### TRECHO FORNECIDO
Querido e quase-supremo diário,
Quanto tempo, hein? Estava com saudades! Mas é que minha vida anda corrida demais. É um tal de viajar pra lá e pra cá. E eu ainda tenho que cuidar do Meu Marido e resolver os problemas do Brasil. Pior: sem ser devidamente reconhecida por isso. Mas prometo voltar a escrever aqui com mais regularidade. Juro! Até porque este diário um dia será tratado com a devida reverência de um verdadeiro documento histórico.
Pois então. Nem te conto, menino! Ou melhor, conto, sim. Sabia que Meu Marido está pensando em ME indicar ao STF? Foi o que ele me disse ontem, quando chegou em casa todo nervosinho e com aquele bafo que eu, você e o Brasil inteiro conhecemos, nem que seja de ouvir falar. “Essas feministas não têm mais o que fazer? Blá, blá, blá, mó, mó, mó [não prestei atenção]... vou indicar você pro Supremo”.
#QUEROJANJANOSTF
“Sério mesmo?!” perguntei, esfuziante como eu não ficava desde a condenação do Inominável. Mas Meu Marido já tinha pegado no sono. Enquanto isso, eu... Eu mal dormi, né?! E, pra garantir a indicação, acionei meus contatinhos. Já falo disso. Porque antes quero que você, diário, seja o primeiro a saber que aceito a indicação. C-L-A-R-O! Com o maior prazer e os melhores privilégios do funcionalismo público. Imagina só, euzinha ministra, com aquela toga lindona assim esvoaçando, a torre Eiffel ao fundo, o pôr-do-sol, um vinhozinho, a Constituição numa das mãos... Isso é o que eu chamo de cargo instagramável! #QUEROJANJANOSTF
Mas calma que nem tudo é festa nesta história. Afinal, vivemos num país machista, misógino e patriarcal e Meu Marido é daqueles que se desconstrói aos poucos, um xixi sentado por vez. Tanto que, como ia dizendo, passei a madrugada acionando a Tropa de Choque do Feminismo Ilustrado pra elas fazerem uma pressãozinha no Meu Marido. Vai que ele esquece ou muda de ideia! Até a Fernandinha Torres me ajudou. O que, pensando bem, nem é tão admirável assim. Depois de tudo o que eu fiz e faço por elas, elas têm mais é que me ajudar mesmo. Humpf.

### EXTRATO DE DADOS
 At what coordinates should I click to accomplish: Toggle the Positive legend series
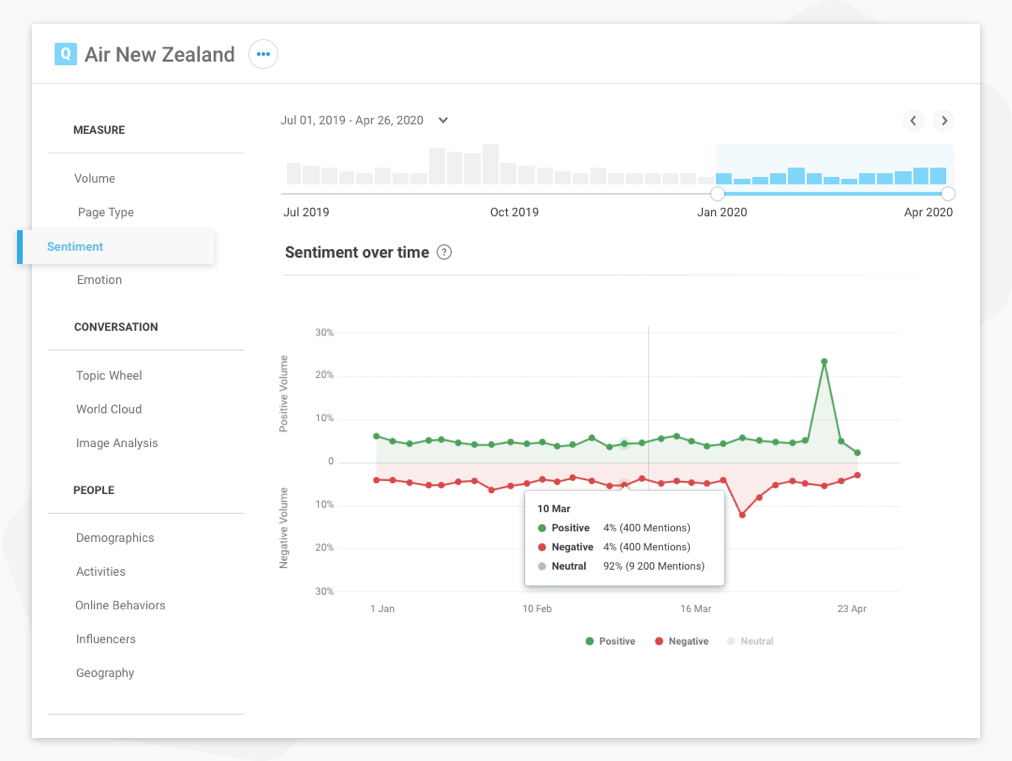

### TAREFAS ESCRITAS
(1) Resuma a entrada de diário do trecho fornecido em duas frases.
(2) Segundo a entrada de diário do trecho fornecido, por que a madrugada foi passada acionando a Tropa de Choque do Feminismo Ilustrado? Responda em até três frases.
(3) Prossiga a entrada de diário do trecho fornecido a partir da frase "Humpf.", mantendo o mesmo tom.
Os dados não precisam ser consultados em momento algum.

### RESPOSTAS DAS TAREFAS
(1) Depois de um tempo sem escrever, quem assina o diário conta que Meu Marido disse, ao chegar em casa nervoso, que pretende fazer uma indicação ao STF, e declara aceitar o cargo com entusiasmo, imaginando-se de toga num cenário instagramável. Como Meu Marido se desconstrói aos poucos e poderia esquecer ou mudar de ideia, a madrugada foi gasta acionando a Tropa de Choque do Feminismo Ilustrado para pressioná-lo.

(2) O objetivo era que elas fizessem uma pressãozinha em Meu Marido, para garantir a indicação ao STF caso ele esquecesse ou mudasse de ideia. A entrada explica essa preocupação pelo país machista, misógino e patriarcal e pelo fato de Meu Marido se desconstruir aos poucos, "um xixi sentado por vez".

(3)
Notório saber jurídico
Então. Além da Fernandinha Torres, outra que enjanjou (nota pra mim mesma: pedir pra a Miriam Leitão protocolar o verbo “enjanjar” na ABL) foi a Anitta. Mas não foram só as expoentes da altíssima cultura, não. As juristas Gabriela Priolli e Mariliz Pereira Jorge também enjanjaram e se engajaram na campanha. Se bem que tem umas, tipo a Zélia Duncan, que tá pedindo uma mulher negra no STF. Pô, aí me complica. Pra essas, só digo uma coisa: o que é teu tá guardado.
E eu sei, diário. Eu sei que vai ter extremista bolsonarista dizendo que é um absurdo, que não pode, que onde já se viu uma coisa dessas, nem formada em Direito ela é. Não sou mesmo! Mas sou formada em Esquerdo, com pós-graduação em Agito Social – o que é muito melhor. Gente, eu casei com o Lula. Tem noção do meu envolvimento com a causa? No mais, esse negócio de notório saber jurídico aí é supervalorizado. Pra que é que eu preciso conhecer a Constituição se eu vou decidir de acordo com aquilo que o Partido acha o certo? Dã.
Copresidenta
Outra coisa, né? Se alguém questionar a minha reputação ilibada eu processo! Ainda mais agora que o Meu Marido me deu acesso a todos os funcionários da Presidência. Ai, que dó. Eu falo assim e parece que eu tô feliz com meu hómi. A imprensa diz que eu tô feliz. Mas, cá entre nós, diário: eu fico chateada. É triste ver o homem da gente, e ainda mais o Lula, aquele cara que enfrentou a prisão e a tortura nos porões da Lava Jato, que liderou bilhões de metalúrgicos em greves históricas, que enfrentou o preconceito da Zelite, que acabou com a fome no Brasil, enfim, aquele que já foi chamado de o cara (“the face”) pelo Obama se deixar manipular tanto assim por uma mulher. No caso, eu mesma.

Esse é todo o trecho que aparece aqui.